# JSON Web Token (JWT)

## Facesign Webhooks Security Guide (using JWT)

### Introduction

This section describes the security mechanism adopted by Facesign for sending webhooks, based on the **JWT (JSON Web Token)**. The use of JWT ensures the authenticity of sent messages, preserves data integrity, and mitigates risks such as forgery and request reuse (replay attacks).

***

### Motivation for using JWT

Webhooks are used by Facesign to notify integrated systems about relevant events (for example, the signing of a document). To ensure that these notifications:

* Are originating from Facesign,
* Have not been altered in transit,
* Are not reused improperly,

a **JWT token** is added to each webhook sent.

***

### JWT concept

The **JWT (JSON Web Token)** is a digitally signed token standard that contains relevant information about the sent event.

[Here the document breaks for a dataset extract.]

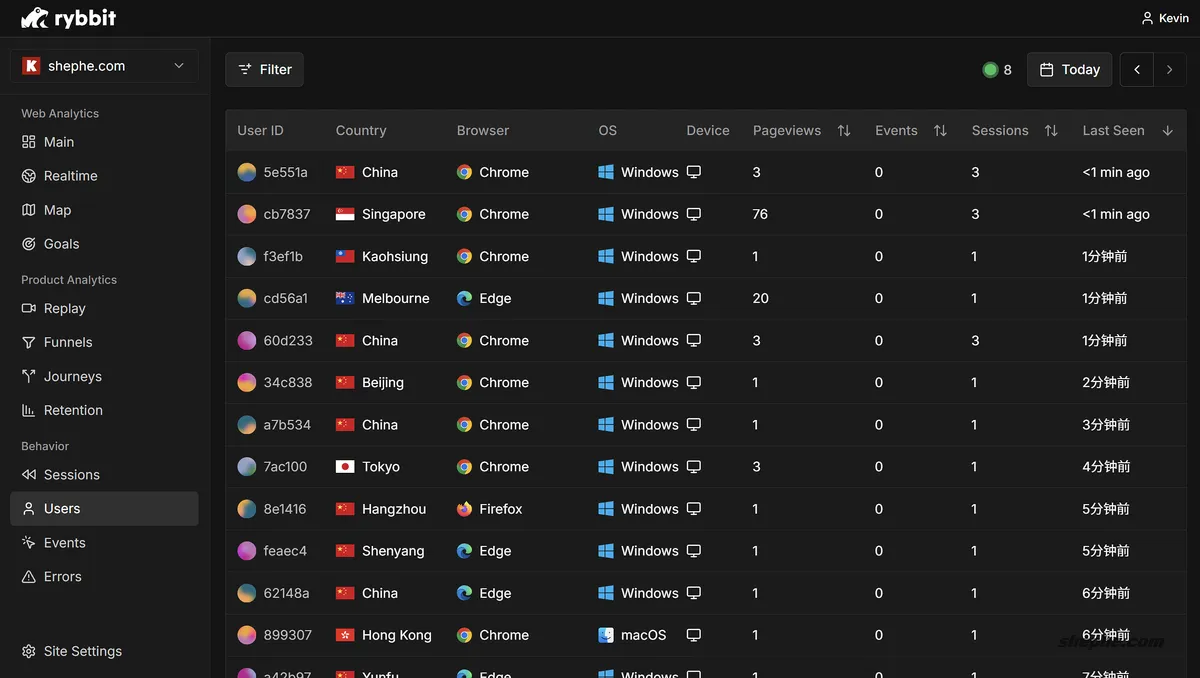Click the Map icon in sidebar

It is composed of three parts:

* **Header**: metadata about the type of token and algorithm used.
* **Payload**: event data, such as timestamps, event type, identifiers.
* **Signature**: digital signature that guarantees the integrity of the content.

This token works like a sealed envelope: any attempt to change its content invalidates the signature.

***

### Process operation

#### Webhook issuance by Facesign

1. Facesign generates a JWT containing the event data.
2. The JWT is signed with a secure key.
3. The webhook is sent via an HTTP request, with the JWT included in the request header.

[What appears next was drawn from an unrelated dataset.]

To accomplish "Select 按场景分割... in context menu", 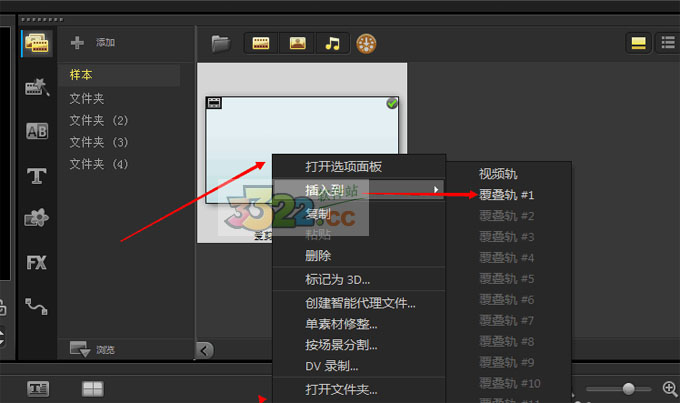I will [341, 345].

#### Processing and validation in the receiving system

1. The receiving system extracts the JWT from the received request.
2. The token is validated for origin, signature, and temporal validity.
3. The event data is processed according to the application's needs.

***

### Example of sent webhook

```http
POST /your-endpoint HTTP/1.1
Host: yourcompany.com
Authorization: Bearer <JWT_TOKEN>
Content-Type: application/json

{
  "event": "document.signed",
  "data": {
    "documentId": "abc123",
    "signedAt": "2025-04-17T12:00:00Z"
  }
}
```

### Example of JWT validation (in Python)

```python
import jwt

# Secret key provided by Facesign
FACESIGN_SECRET = "your_facesign_secret_key"

# Received token
token = "<JWT_RECEIVED_IN_HEADER>"

try:
    payload = jwt.decode(token, FACESIGN_SECRET, algorithms=["HS256"], audience="yourcompany.com")
    print("Valid webhook:", payload)
except jwt.ExpiredSignatureError:
    print("Error: Token expired.")
except jwt.InvalidTokenError:
    print("Error: Invalid token.")

```

### Elements that should be validated in the token

* `iss`: Confirms that the token was issued by Facesign.
* `aud`: Ensures that the token is intended for the correct application.
* `iat` and `exp`: Verify the token's temporal validity.
* `jti`: Unique identifier of the token, useful to prevent reprocessing of messages.

### Security recommendations

* **Use of HTTPS**: The webhook receiving endpoint must operate under HTTPS, ensuring protection of data in transit.
* **Token expiration**: Issued tokens have a short validity period. It is essential that expiration verification is implemented.
* **Mitigation of replay attacks**: It is recommended to temporarily store the values of `jti` of tokens already processed, to avoid repeated execution of the same event.
* **Protection of the secret key**: The key used to verify the JWT signature must be stored securely, without public exposure or in versioned repositories.